Hadi şimdi siktir git buradan.


7 Mart 2013 Perşembe

Öylece Gitti Kitapsız, Yolunu Sikeyim





Sonbaharın demi henüz çökmüş, tava geliyordu huzuru.  Çocukken evde kuzenimle oynadığım saklambaç sırasında burnuma vuran fesleğen kokusu, şimdi tütüyordu, hatta kırıyordu burnumun direğini.

Sızım sızım sızlıyordu. Aslında biraz da utanıyorum çocukluğumdan. Biraz daha garip bir his. Sanki dönmek istemiyorum geçmişime. O koku hasta ettiyse demek ki…


Kasvet çöktü yine; hatıralarım sardı dört bir yanımı. Zımbalandım yatağa. İzin de vermiyor soyka kurtulayım da çakayım iki tane ağzına.

Kapatıyorum gözlerimi. Risk alıyorum inadına.

Yeni hatıralar edinip, ilerde hayıflanacağımı bile bile. Ladese.

Neyse ki rahat bıraktılar, yepyeni bir rüyanın içinde, sanki son sigarammış gibi hiç bitmesin istiyor, uygun zamanı kolluyormuşum gibi. Kolluyordum.

Rüya mı, gerçek mi acaba bu gördüklerim? İtiraf ediyorum, kendimi tokatlayıp denemek de istemedim açıkçası. Niye yapsaydım ki? İnsan hiç kendi mutluluğunu kıskanır mı?

Uyanmadım belli bir vakit. Rüyanın içinde salınıp durdum.

Bitmesin diye sımsıkı kapadım gözlerimi. Olağanüstü hal ilan edilen mezradaki esnaf kepenkleri gibi. Öylesine sert ve aksi teklif edilemeyecek.

Bulutların üzerinde olan hangimizdi şu an? Yoo yoo, hayır, bu bir rüya değil. Gerçek bunlar.

Her şey, şu an elini tutmam, gözlerinin içine bakarken kaybolup yeni bir rüyaya dalmam, yüz kaslarının gerilip tebessüm yaratması, sarılırken ölmem… Hayır rüya değil ki; karşımdasın. 

Dur ulan, son sigaramı yakayım bakalım. Şimdi anlarız gerçek olup olmadığını.

Az şekerli türk kahvesinin yanında içtiğim gibi, akşam yemeğinden sonra ateşlediğim gibi haz veriyor.

İlginç. Gerçek sanırım.
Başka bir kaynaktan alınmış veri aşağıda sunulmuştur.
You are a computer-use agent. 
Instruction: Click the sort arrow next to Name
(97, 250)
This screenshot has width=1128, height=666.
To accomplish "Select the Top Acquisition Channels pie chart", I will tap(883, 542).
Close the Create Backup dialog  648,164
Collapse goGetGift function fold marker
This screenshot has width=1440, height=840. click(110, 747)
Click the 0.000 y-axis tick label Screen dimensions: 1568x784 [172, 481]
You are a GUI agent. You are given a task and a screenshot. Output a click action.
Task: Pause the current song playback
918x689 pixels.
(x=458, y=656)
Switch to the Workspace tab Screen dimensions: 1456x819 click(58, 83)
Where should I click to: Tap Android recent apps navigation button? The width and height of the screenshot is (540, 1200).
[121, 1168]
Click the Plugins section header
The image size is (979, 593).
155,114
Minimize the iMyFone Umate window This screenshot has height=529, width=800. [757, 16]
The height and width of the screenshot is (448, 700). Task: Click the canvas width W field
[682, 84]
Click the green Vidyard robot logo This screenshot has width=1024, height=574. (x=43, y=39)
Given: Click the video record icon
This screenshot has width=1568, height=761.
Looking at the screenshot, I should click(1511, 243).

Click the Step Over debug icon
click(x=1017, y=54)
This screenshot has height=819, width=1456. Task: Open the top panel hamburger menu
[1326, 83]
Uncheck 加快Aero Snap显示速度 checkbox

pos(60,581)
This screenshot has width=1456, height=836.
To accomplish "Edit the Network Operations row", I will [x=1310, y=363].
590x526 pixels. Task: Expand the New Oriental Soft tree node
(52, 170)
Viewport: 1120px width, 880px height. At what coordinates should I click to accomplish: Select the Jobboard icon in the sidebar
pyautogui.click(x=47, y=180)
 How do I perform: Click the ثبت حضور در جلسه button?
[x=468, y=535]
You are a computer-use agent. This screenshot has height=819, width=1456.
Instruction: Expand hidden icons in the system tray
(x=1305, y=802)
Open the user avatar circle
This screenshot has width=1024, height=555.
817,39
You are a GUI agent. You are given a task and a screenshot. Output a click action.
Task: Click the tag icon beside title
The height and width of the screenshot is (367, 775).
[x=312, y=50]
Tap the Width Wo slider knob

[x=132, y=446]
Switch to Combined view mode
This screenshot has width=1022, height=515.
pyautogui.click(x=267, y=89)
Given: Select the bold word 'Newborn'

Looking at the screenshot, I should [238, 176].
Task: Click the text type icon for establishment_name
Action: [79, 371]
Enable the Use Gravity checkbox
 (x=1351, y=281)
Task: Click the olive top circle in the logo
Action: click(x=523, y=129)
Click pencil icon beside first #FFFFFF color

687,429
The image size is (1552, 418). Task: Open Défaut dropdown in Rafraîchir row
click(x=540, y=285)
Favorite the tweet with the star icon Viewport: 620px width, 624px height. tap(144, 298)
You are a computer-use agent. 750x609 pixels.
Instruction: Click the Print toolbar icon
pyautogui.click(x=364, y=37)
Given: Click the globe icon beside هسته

Rüya değil.


Evet gerçek.

Hatta o kadar gerçek ki; giderken yüzüme bakıp teşekkür etmen gibi. ‘İyi ki;’ diye başlayan doğru saydıkların gibi.

Şimdi benden uyanmamı bekliyorsun.

Hem de hiçbir kuvvet kullanmadan, dürtmeden, bağırmadan.

Kasvet bastırdı yine olağan gücüyle, bileklerimden bastırıyor yine yatağa, kabus bu. Bu rüya değil.

Ne bir melek var ortada, ne de bir huzur.

Sanki ölümmüş gibi. Simyahmış gibi. 'Yazık' gibi...


Sıçradım tüm hücrelerimle hafif gıcırdayan yatağımdan, yanı başımdaki suyu içtim bir nefeste.

Ellerimi dizlerimde birleştirip düşünmeye başladım.

Olsun ulan, olsun amına koyayım. 


Al. Uyandım şimdi.


Ben uyandığımda o ne yanı başımdaydı, ne de odamın boyadan yoksun tavanında.

Köşedeki kartonpiyerin hafif çatlağı gülümsüyordu sanki.

'Gitti' diyordu.

 Evet, gitti.


Öylece gitti kitapsız, yolunu sikeyim.